I'm reading this paper https://arxiv.org/abs/1401.7366 and trying to prove Corollary 4.6.
The result essentially says the following. Let $B_r \subseteq \mathbb R^4$ be the ball of radius $r$ with the standard metric. Suppose $\phi: B_1 \to \mathbb R$, ($\phi$ smooth and bounded) satisfies the equation $$ \Delta |\phi|^2 = Q(\phi, \phi) + P(\phi). $$ Here $Q(\phi, \phi)$ is some quadratic function where we have a bound $$ |Q(\phi, \phi)| \leq C|\phi|^2 $$ for some $C$, and $P(\phi) \geq 0$. With this setup they claim that there is a constant $D$, independent of $\phi$, such that $$ \sup_{x \in B_{1 - \varepsilon}}|\phi|^2 \leq D\int_{B_1} |\phi|^2. $$
Apparently this is just an application of the maximum principle. By this I think that the proof should go in the following way.
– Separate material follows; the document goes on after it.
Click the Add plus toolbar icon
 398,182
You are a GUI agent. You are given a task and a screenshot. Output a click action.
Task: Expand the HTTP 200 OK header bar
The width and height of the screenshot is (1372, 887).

Let $u$ be a solution to Poisson's equation
$$ \Delta u = Q(\phi, \phi), \quad u|_{\partial B_1} = |\phi|^2. $$
Then the maximum principle applied to $|\phi|^2 - u$ gives that $|\phi|^2 \leq u$. Now I think there should be some facts about solutions to Poisson's equation that give estimates of the form
$$ \sup_{x \in B_{1 - \varepsilon}} u \leq A\|\Delta u\|_{L^1(B)} $$
from which the result would follow, but I'm unsure of how to prove such an estimate.